*PASSAGE SHOWN*
Sec.  120.839  Case-by-case application to make a 504 loan outside of a 
CDC's Area of Operations.

    A CDC may apply to make a 504 loan for a Project outside its Area 
of Operations by submitting a request to the 504 loan processing 
center. The applicant CDC must demonstrate that it can adequately 
fulfill its 504 program responsibilities for the 504 loan, including 
proper servicing. In addition, the CDC must have satisfactory SBA 
performance, as determined by SBA in its discretion. The CDC's Risk 
Rating, among other factors, will be considered in determining 
satisfactory SBA performance. Other factors may include, but are not 
limited to, review/examination assessments, historical performance 
measures, loan volume to the extent that it impacts performance 
measures, and other performance related measurements and information 
(such as contribution toward SBA mission). The 504 loan processing 
center may approve the application if:
* * * * *
0
36. Amend Sec.  120.841 by revising the last sentence of paragraph (c) 
to read as follows:


Sec.  120.841  Qualifications for the ALP.

* * * * *
    (c) * * * Other factors may include, but are not limited to review/
examination assessments, historical performance measures, loan volume 
to the extent that it impacts performance measures, and other 
performance related measurements and information (such as contribution 
toward SBA mission);
* * * * *
0
37. Amend Sec.  120.884 by revising paragraph (e)(3) to read as 
follows:


Sec.  120.884  Ineligible costs for 504 loans.

* * * * *
    (e) * * *
    (3) Construction equipment (except for heavy duty construction 
equipment integral to the business' operations with a remaining useful 
life of a minimum of 10 years).
0
38. Amend Sec.  120.1025 by revising the section heading and removing 
``off-site reviews and monitoring'' and adding in its place 
``monitoring''.
    The revision reads as follows:


Sec.  120.1025  Monitoring.

* * * * *
0
39. Amend Sec.  120.1050 by revising the section heading and removing 
the phrase ``on-site'' wherever it occurs.
    The revision reads as follows:


Sec.  120.1050  Reviews and examinations.

* * * * *
0
40. Amend Sec.  120.1051 by revising the section heading and paragraph 
(a) and removing the phrase ``on-site'' wherever it occurs.
    The revisions read as follows:


Sec.  120.1051  Frequency of reviews and examinations.

* * * * *
    (a) Results of monitoring, including an SBA Lender's, 
Intermediary's or NTAP's Risk Rating;
* * * * *
0
41. Revise Sec.  120.1060(b) to read as follows:


Sec.  120.1060  Confidentiality of Reports, Risk Ratings and related 
Confidential Information.

*RECORDS PROVIDED*
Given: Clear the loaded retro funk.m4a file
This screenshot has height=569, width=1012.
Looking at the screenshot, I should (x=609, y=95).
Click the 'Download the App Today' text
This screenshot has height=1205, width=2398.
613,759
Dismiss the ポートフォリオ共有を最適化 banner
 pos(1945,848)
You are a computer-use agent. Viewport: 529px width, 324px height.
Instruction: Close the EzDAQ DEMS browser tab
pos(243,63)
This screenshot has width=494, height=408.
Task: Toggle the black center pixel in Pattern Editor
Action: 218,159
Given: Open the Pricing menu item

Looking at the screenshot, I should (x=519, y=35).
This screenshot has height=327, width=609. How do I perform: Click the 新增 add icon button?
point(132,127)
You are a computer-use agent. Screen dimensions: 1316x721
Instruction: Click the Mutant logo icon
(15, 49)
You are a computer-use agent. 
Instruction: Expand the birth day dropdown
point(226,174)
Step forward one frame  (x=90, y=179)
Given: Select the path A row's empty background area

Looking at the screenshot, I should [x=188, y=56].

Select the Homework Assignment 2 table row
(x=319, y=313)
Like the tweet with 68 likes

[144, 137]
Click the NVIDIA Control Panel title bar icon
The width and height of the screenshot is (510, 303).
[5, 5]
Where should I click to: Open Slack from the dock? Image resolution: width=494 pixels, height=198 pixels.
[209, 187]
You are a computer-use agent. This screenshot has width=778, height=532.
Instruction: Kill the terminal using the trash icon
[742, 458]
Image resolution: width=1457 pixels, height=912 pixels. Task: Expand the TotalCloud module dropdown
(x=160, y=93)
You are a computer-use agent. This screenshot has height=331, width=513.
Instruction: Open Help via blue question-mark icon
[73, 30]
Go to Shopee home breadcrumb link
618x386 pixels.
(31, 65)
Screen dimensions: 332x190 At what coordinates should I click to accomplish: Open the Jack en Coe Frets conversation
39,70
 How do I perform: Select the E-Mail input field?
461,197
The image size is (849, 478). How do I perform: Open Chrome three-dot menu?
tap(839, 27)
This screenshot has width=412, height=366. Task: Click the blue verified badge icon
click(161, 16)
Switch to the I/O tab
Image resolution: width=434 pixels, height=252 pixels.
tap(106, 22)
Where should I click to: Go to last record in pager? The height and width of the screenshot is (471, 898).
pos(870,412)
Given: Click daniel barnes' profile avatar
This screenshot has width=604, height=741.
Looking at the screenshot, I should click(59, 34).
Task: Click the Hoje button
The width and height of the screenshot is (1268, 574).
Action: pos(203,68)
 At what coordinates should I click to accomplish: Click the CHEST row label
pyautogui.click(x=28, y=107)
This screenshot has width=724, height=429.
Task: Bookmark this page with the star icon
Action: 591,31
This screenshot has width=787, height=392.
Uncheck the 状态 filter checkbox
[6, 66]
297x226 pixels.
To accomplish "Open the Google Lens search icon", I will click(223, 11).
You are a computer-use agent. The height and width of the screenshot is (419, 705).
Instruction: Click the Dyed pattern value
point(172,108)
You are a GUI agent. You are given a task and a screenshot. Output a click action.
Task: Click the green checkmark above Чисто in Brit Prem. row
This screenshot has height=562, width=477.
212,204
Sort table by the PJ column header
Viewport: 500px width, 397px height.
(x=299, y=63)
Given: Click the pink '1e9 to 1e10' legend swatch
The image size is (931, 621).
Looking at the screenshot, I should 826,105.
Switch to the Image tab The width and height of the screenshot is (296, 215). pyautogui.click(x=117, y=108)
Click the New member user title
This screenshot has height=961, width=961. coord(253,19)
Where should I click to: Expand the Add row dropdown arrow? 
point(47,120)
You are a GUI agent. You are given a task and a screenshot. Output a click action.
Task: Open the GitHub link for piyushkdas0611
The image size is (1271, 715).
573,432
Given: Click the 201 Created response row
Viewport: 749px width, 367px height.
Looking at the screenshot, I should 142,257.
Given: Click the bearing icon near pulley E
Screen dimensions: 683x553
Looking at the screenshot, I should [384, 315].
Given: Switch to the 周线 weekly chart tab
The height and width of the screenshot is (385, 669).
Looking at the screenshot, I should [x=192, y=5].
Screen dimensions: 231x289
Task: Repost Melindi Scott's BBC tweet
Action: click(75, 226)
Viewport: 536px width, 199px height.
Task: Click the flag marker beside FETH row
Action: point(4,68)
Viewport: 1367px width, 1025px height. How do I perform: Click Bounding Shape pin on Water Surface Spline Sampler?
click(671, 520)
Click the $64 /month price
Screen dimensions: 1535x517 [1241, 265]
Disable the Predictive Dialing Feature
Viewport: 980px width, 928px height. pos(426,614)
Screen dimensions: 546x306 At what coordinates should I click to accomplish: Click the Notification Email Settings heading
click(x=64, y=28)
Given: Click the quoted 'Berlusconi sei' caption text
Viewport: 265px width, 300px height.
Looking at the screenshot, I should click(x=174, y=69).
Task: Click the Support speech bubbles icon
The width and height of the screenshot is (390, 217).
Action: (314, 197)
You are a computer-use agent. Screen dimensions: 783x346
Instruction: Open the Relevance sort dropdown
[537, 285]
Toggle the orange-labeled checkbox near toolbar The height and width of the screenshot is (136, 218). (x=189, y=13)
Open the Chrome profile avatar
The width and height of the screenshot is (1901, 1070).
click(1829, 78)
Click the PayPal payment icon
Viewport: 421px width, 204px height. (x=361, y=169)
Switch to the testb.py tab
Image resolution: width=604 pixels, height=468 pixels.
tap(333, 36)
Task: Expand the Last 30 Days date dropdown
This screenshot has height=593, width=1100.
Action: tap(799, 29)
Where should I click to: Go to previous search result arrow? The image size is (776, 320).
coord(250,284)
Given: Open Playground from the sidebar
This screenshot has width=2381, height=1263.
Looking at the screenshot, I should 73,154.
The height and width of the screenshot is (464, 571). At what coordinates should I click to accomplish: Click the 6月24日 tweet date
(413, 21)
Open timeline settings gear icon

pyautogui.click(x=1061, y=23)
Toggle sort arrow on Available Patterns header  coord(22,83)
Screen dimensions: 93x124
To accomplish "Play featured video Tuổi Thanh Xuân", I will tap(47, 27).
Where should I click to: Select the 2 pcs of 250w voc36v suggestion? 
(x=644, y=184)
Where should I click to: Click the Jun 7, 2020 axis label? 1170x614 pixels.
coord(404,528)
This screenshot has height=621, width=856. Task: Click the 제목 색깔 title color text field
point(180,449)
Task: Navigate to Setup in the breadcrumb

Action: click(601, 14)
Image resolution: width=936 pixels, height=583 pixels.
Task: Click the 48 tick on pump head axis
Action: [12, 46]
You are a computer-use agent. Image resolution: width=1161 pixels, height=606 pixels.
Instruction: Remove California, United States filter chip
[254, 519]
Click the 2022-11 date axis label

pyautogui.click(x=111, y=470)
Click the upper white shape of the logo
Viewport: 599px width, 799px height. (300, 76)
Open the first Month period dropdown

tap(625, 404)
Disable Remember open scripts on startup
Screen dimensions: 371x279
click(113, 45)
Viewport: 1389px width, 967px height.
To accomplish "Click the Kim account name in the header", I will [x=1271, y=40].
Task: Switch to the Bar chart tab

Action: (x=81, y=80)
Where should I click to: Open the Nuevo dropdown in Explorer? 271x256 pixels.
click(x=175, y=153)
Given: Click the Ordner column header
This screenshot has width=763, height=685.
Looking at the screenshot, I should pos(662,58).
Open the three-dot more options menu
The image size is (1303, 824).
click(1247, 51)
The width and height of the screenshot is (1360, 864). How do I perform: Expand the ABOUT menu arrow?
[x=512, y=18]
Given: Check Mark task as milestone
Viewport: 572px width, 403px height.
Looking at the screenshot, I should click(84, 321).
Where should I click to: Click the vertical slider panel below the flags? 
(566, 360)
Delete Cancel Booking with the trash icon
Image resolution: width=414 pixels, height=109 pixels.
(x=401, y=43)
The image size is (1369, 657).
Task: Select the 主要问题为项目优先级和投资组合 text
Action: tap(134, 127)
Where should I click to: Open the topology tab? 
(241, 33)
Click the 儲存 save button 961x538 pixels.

*TASKS TO CARRY OUT*
- a) Translate this sentence from the SBA regulation amendments into Spanish: "The applicant CDC must demonstrate that it can adequately fulfill its 504 program responsibilities for the 504 loan, including proper servicing."
- b) Continue the SBA regulation amendments from the point where they stop.
None of the items is needed for what follows.

*RESPONSES BY TASK*
- a) La CDC solicitante debe demostrar que puede cumplir adecuadamente sus responsabilidades del programa 504 respecto del préstamo 504, incluida la debida administración del préstamo.

- b)
* * * * *
    (b) Disclosure prohibition. Each SBA Lender, Intermediary, and NTAP 
is prohibited from disclosing its Report, Risk Rating, and Confidential 
Information, in full or in part, in any manner, without SBA's prior 
written permission. An SBA Lender, Intermediary, and NTAP may use the 
Report, Risk Rating, and Confidential Information for confidential use 
within its own immediate corporate organization. SBA Lenders, 
Intermediaries, and NTAPs must restrict access to their Report, Risk 
Rating and Confidential Information to their respective parent 
entities, officers, directors, employees, auditors and consultants, in 
each case who demonstrate a legitimate need to know such information 
for the purpose of assisting in improving the SBA Lender's, 
Intermediary's, or NTAP's SBA program operations in conjunction with 
SBA's Program and SBA's portfolio management (for purposes of this 
regulation, each referred to as a ``permitted party''), and to those 
for whom SBA has approved access by prior written consent, and those 
for whom access is required by applicable law or legal process. If such 
law or process requires SBA Lender, Intermediary, or NTAP to disclose 
the Report, Risk Rating, or Confidential Information to any person 
other than a permitted party, SBA Lender, Intermediary, or NTAP will 
promptly notify SBA and SBA's Information Provider in writing and in 
advance of such disclosure so that SBA and the Information Provider 
have, within their discretion, the opportunity to seek

[[Page 52607]]

appropriate relief such as an injunction or protective order prior to 
disclosure. For purposes of this regulation, ``consultants'' means only 
those consultants that are under written contract with an SBA Lender, 
Intermediary or NTAP specifically to assist with addressing its Report 
Findings and Corrective Actions to SBA's satisfaction. The consultant 
contract must provide for both the consultant's agreement to abide by 
the disclosure prohibition in this paragraph and the consultant's 
agreement not to use the Report, Risk Rating, and Confidential 
Information for any purpose other than to assist with addressing the 
Report Findings and Corrective Actions. ``Information Provider'' means 
any contractor that provides SBA with the Risk Rating. Each SBA Lender, 
Intermediary, and NTAP must ensure that each permitted party is aware 
of and agrees to these regulatory requirements and must ensure that 
each such permitted party abides by them. Any disclosure of the Report, 
Risk Rating, or Confidential Information other than as permitted by 
this regulation may result in appropriate action as authorized by law. 
An SBA Lender, Intermediary, and NTAP will indemnify and hold harmless 
SBA from and against any and all claims, demands, suits, actions, and 
liabilities to any degree based upon or resulting from any unauthorized 
use or disclosure of the Report, Risk Rating, or Confidential 
Information. Information Provider contact information is available from 
the Office of Capital Access.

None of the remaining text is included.